Sunday, September 20, 2015

Why Harper is Vulnerable: His margins are razor thin

In the  2011 election Harper managed to eke by with the slimmest of margins, driving up the middle between two opposition parties. How thin was the Tory victory? Check this:

In the 2011 election, Harper won his majority with just 6,201 votes out of 14.8 million votes cast. Those 6,201 votes were the difference between the Conservative win and the second place finisher in the 14 closest races across Canada.

In other words, a small shift in votes could have taken the majority away from Harper and the Conservatives.

For instance:

Don Valley West in Toronto was one of the 14 closest races in 2011: the Conservative beat the Liberal by 609 votes. The NDP was in a distant third place with 11 per cent.

In Manitoba, in Elmwood-Transcona, the NDP lost to the Conservative by 284 votes and the Liberal was in a distant third place with only 5 per cent of the vote.

So, if 700 NDP supporters in Don Valley West (where the NDP had little chance of winning) had swapped their votes with 700 Liberal supporters in Elmwood-Transcona (where the Liberals had little chance of winning) – both groups of 700 would have got what they want – one more MP for their party – and collectively two fewer Conservative MPs.

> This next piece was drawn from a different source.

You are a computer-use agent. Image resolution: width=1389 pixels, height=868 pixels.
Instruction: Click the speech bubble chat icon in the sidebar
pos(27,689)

Here’s my post with further analyses of the 14 birddog ridings.

Think about these stats:

Think about that.

Harper's majority depends on 14 seats which he won by 6,201 votes or an average of 443 votes per riding.

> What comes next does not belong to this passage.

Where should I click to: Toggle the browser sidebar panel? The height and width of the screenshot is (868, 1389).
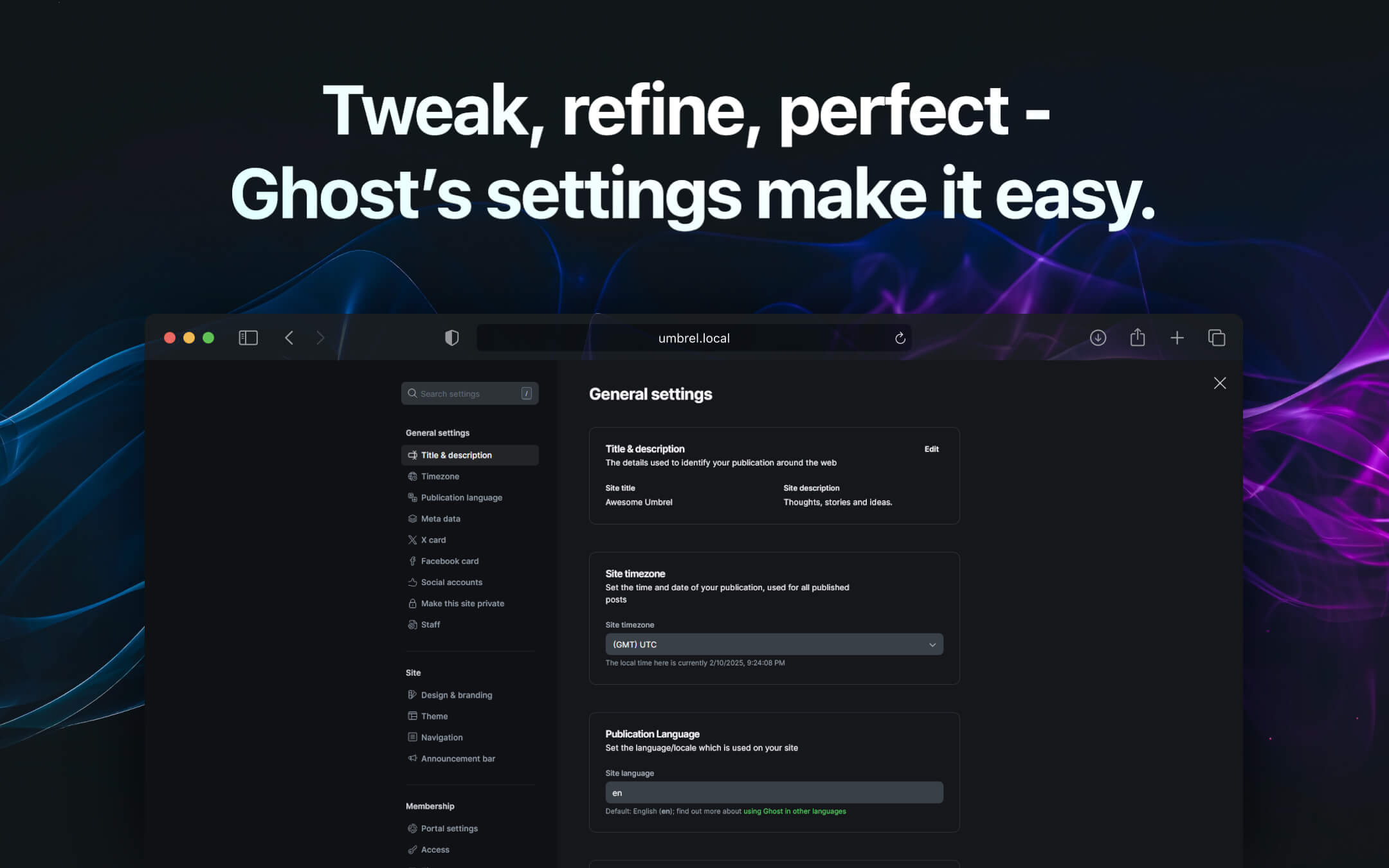pos(248,337)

The Tory combined votes for those 14 seats was 219,939 votes. The second place candidates gained 213,738 votes.


AND THE VOTES FOR THE REST OF THE OPPOSITION PARTIES TOTALLED 103,873.

This throws into sharp relief the staggering impact that the fluidity of the votes in this 2015 election will have on the final results. With more than half of the voters who in polls indicate they support either the NDP or the Liberals, prepared to consider voting for the other party in order to unseat a sitting Conservative MP, we can expect dramatic changes on October 19.

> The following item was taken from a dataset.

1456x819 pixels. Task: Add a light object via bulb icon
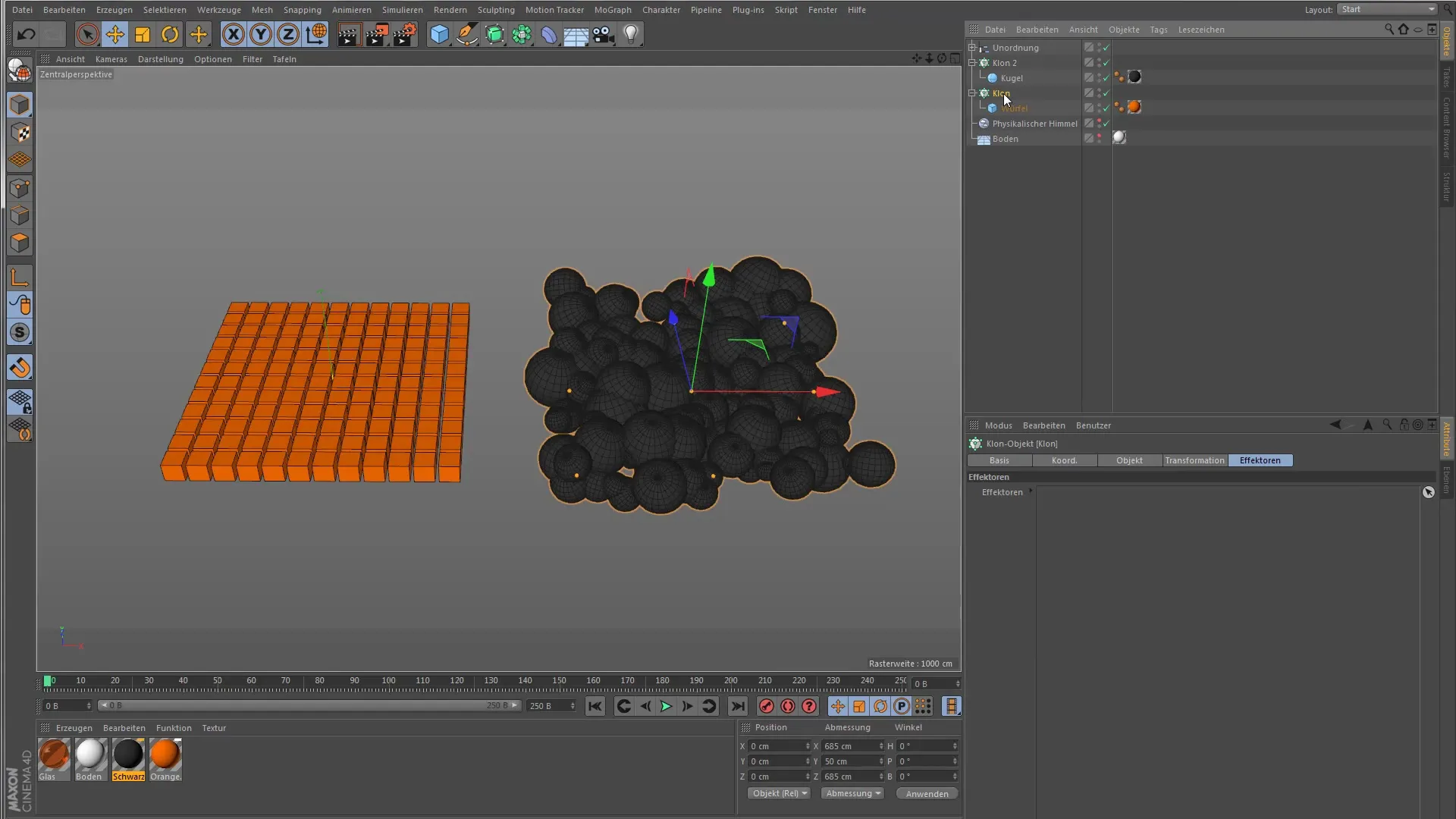(x=631, y=34)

That is why I expect the Conservatives to be absolutely trounced.

And that is why almost 20% of sitting Tory MPs are not running this time. And that is why Harper finds himself alone on the bridge of the sinking Tory ship, abandoned by so many senior Tory MPs.

This election won’t be close: it will be a blowout, more like the thrashing given to the Conservatives after Mulroney stepped down, than like the 2011 election.

So think carefully about just who you vote for this time round. Let’s first clear out the sitting Conservative MPs, and then buckle down to reforming our electoral laws and remedying our democratic deficits.

And then we will be able to raise our heads with pride again.